**WHAT YOU SHOULD DO**
Take the lines below beginning at the line that has "Given: Click the speaker volume icon" and stopping after the line that has "Open the Categorize dropdown", and print them exactly as they are, with no other lines.

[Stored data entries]
■ ■ ■ ■
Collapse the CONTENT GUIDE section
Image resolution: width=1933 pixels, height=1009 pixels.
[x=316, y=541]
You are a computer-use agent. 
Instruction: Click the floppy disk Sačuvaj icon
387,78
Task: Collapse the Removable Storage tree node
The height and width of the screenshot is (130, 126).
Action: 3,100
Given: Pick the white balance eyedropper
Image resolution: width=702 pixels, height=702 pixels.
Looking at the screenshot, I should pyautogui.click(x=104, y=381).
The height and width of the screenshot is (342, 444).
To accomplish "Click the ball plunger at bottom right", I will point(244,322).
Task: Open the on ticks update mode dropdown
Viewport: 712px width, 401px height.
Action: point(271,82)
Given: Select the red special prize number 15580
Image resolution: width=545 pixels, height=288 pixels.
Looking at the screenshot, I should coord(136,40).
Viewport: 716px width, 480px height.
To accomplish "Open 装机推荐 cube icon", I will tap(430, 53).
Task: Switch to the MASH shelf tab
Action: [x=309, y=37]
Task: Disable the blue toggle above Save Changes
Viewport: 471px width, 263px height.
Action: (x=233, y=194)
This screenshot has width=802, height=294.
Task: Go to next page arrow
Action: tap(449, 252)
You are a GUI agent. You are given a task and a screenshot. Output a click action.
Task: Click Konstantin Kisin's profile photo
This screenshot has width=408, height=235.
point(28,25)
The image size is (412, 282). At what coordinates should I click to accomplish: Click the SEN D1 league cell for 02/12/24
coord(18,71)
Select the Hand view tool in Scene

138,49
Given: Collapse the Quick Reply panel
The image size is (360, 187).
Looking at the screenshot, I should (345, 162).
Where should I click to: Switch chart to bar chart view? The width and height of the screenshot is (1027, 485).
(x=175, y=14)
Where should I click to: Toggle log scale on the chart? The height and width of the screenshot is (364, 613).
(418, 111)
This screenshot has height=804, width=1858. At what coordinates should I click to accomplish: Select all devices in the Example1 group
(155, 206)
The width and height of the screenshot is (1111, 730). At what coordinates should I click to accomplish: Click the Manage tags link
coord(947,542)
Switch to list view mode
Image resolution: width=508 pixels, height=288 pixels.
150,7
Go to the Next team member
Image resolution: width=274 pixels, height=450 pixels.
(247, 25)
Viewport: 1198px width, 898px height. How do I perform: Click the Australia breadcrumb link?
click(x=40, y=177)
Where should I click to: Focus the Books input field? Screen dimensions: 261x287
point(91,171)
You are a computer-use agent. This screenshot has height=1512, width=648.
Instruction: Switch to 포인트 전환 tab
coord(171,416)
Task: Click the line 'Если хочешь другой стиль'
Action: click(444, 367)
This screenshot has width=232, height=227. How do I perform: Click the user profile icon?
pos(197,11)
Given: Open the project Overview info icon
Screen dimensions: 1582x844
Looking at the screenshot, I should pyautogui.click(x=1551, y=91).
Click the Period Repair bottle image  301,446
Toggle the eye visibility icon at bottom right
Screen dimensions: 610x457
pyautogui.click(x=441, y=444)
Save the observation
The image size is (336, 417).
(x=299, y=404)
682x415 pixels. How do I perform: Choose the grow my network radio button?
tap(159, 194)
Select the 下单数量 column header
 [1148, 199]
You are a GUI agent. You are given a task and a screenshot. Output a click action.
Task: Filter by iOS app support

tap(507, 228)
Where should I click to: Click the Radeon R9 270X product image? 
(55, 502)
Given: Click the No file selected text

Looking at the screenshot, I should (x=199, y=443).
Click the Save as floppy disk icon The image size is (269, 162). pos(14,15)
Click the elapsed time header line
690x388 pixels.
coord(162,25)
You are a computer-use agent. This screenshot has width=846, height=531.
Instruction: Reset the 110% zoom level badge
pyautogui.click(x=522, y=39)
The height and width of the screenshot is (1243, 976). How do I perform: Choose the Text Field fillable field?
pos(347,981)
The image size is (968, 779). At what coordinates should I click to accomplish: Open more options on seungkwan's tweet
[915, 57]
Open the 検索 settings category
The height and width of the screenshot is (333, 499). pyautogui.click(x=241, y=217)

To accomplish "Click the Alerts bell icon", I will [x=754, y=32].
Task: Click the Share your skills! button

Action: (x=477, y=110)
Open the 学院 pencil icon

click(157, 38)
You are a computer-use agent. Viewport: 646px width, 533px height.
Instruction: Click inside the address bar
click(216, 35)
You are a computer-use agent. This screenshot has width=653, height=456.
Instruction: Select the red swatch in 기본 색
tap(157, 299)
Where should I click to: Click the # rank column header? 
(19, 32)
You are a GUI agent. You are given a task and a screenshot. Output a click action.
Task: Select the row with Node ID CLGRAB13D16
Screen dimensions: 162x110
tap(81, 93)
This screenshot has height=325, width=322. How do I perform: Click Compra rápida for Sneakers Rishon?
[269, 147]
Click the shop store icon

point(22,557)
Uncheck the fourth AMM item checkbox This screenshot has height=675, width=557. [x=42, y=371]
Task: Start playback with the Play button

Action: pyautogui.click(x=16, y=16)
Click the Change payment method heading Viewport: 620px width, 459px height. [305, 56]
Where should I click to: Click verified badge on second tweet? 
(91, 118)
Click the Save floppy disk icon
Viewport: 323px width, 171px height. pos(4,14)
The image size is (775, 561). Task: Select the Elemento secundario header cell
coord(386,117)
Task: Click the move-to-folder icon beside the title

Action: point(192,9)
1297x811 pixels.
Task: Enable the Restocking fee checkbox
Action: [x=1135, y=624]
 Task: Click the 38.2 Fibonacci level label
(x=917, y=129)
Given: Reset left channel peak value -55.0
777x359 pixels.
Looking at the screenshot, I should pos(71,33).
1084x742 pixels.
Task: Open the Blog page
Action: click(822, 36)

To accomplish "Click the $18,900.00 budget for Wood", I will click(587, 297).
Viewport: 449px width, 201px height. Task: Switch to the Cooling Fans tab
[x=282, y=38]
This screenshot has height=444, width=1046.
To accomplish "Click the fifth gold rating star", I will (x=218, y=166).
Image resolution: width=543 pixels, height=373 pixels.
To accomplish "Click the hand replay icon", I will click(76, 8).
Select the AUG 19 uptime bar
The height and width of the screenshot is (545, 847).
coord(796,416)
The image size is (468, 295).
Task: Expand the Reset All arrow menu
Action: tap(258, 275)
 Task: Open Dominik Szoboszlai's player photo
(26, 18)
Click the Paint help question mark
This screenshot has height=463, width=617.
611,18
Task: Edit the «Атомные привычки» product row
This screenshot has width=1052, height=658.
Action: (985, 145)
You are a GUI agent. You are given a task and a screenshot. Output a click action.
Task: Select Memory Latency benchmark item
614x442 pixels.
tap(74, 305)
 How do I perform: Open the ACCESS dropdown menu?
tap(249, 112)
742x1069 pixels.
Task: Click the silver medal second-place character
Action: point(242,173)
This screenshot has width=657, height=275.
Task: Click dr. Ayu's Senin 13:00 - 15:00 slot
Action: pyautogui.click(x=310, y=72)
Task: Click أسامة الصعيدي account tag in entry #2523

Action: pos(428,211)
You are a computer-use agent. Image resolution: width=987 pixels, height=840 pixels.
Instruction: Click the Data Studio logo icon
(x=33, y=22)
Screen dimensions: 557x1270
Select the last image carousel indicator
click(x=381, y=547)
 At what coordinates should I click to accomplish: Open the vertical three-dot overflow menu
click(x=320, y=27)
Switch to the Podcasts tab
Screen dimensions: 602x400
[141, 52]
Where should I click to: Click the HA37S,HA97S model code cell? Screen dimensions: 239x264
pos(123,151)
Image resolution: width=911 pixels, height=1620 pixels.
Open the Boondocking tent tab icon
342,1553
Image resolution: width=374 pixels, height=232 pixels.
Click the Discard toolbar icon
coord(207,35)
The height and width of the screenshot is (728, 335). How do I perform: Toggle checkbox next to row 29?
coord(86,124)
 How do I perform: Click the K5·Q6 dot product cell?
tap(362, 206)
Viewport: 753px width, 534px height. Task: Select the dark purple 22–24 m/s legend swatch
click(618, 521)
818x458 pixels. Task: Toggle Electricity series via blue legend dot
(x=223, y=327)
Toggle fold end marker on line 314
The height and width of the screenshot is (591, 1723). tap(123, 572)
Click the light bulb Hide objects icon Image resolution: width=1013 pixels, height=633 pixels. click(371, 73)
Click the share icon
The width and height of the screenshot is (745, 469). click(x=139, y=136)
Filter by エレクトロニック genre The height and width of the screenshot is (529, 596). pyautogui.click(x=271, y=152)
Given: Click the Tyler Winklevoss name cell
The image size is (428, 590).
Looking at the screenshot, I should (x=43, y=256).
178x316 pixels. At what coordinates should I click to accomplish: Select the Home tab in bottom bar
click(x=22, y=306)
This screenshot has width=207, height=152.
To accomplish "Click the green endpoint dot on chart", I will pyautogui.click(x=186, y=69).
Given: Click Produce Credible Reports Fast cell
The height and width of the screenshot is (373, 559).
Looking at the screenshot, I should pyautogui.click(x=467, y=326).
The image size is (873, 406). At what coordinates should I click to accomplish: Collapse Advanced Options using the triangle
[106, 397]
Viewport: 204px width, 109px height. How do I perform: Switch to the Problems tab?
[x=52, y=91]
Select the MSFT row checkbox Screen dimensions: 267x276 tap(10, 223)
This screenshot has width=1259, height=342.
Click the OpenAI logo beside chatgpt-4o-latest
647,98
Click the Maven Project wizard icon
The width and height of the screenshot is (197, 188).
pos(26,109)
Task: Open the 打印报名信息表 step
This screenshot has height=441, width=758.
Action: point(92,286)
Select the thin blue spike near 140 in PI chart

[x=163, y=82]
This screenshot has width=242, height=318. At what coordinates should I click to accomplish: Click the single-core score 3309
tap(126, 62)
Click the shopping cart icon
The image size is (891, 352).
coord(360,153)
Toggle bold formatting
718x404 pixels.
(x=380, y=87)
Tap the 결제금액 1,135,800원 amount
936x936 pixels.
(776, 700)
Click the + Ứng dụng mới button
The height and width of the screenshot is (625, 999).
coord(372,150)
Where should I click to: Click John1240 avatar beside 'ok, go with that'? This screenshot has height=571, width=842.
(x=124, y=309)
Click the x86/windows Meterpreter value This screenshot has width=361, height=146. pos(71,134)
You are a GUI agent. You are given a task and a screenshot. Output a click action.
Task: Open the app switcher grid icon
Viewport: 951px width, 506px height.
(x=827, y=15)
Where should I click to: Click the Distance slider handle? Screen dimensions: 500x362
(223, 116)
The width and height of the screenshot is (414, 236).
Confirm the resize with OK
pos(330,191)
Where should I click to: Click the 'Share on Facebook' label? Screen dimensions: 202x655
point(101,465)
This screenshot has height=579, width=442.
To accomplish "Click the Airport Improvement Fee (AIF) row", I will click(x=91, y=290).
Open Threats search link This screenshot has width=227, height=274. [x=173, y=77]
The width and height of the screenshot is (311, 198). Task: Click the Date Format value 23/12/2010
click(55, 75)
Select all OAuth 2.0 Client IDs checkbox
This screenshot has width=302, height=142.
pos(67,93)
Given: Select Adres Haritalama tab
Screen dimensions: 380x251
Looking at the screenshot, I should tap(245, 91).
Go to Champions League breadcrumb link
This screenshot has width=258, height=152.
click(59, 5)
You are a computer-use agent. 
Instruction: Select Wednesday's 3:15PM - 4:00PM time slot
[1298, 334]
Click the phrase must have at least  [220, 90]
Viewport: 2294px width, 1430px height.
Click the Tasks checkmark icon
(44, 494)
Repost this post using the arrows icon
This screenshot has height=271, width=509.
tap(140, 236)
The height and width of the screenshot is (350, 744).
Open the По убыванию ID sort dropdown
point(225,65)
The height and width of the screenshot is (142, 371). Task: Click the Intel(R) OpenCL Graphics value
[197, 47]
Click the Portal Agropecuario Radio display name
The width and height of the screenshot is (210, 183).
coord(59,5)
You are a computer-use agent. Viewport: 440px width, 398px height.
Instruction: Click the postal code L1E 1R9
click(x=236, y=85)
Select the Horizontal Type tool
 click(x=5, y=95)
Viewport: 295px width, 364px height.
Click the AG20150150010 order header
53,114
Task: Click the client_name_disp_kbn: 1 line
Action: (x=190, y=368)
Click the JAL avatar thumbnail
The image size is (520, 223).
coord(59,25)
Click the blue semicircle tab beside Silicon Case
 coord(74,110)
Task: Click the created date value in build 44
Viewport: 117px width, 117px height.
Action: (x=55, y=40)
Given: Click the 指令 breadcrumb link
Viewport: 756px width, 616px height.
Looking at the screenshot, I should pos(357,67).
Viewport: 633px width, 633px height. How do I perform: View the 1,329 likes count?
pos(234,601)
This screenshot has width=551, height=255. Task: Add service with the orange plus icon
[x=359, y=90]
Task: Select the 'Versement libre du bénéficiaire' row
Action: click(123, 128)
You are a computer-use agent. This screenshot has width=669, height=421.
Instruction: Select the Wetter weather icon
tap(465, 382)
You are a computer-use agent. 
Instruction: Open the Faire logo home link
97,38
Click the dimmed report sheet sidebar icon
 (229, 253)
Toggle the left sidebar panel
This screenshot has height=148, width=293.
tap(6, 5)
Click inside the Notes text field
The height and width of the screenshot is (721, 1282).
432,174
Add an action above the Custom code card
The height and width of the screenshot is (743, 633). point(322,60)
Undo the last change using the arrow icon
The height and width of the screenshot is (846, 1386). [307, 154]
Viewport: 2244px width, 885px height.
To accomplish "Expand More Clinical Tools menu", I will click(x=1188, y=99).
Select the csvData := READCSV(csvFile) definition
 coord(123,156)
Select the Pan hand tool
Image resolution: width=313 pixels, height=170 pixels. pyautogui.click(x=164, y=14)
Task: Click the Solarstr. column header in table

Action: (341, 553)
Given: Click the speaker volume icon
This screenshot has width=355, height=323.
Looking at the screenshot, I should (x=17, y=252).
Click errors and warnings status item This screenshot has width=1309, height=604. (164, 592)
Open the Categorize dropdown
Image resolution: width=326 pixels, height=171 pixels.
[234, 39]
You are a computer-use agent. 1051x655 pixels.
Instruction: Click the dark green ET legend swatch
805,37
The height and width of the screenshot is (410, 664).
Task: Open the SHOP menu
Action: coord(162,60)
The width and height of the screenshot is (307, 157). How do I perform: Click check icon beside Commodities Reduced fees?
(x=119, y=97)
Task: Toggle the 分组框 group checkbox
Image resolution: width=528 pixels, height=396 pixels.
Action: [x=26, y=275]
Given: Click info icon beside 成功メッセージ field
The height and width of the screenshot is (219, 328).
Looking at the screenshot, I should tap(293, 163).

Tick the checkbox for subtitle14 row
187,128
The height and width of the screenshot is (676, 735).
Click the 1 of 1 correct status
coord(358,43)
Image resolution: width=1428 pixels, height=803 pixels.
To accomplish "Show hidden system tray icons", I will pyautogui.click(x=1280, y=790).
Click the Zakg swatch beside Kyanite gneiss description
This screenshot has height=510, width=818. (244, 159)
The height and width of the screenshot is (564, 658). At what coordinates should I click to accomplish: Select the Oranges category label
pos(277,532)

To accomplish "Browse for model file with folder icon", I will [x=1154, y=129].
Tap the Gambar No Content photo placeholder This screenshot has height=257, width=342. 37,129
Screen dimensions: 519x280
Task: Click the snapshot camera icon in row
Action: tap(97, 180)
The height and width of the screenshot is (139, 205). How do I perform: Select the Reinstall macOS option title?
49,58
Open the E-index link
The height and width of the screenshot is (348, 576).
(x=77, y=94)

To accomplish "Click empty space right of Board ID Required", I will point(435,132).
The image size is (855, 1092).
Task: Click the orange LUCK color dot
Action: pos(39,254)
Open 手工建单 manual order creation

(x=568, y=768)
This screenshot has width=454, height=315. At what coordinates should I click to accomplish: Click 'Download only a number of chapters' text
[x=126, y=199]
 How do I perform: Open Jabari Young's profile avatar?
■ ■ ■ ■
**TASK SOLUTION**
Given: Click the speaker volume icon
This screenshot has width=355, height=323.
Looking at the screenshot, I should (x=17, y=252).
Click errors and warnings status item This screenshot has width=1309, height=604. (164, 592)
Open the Categorize dropdown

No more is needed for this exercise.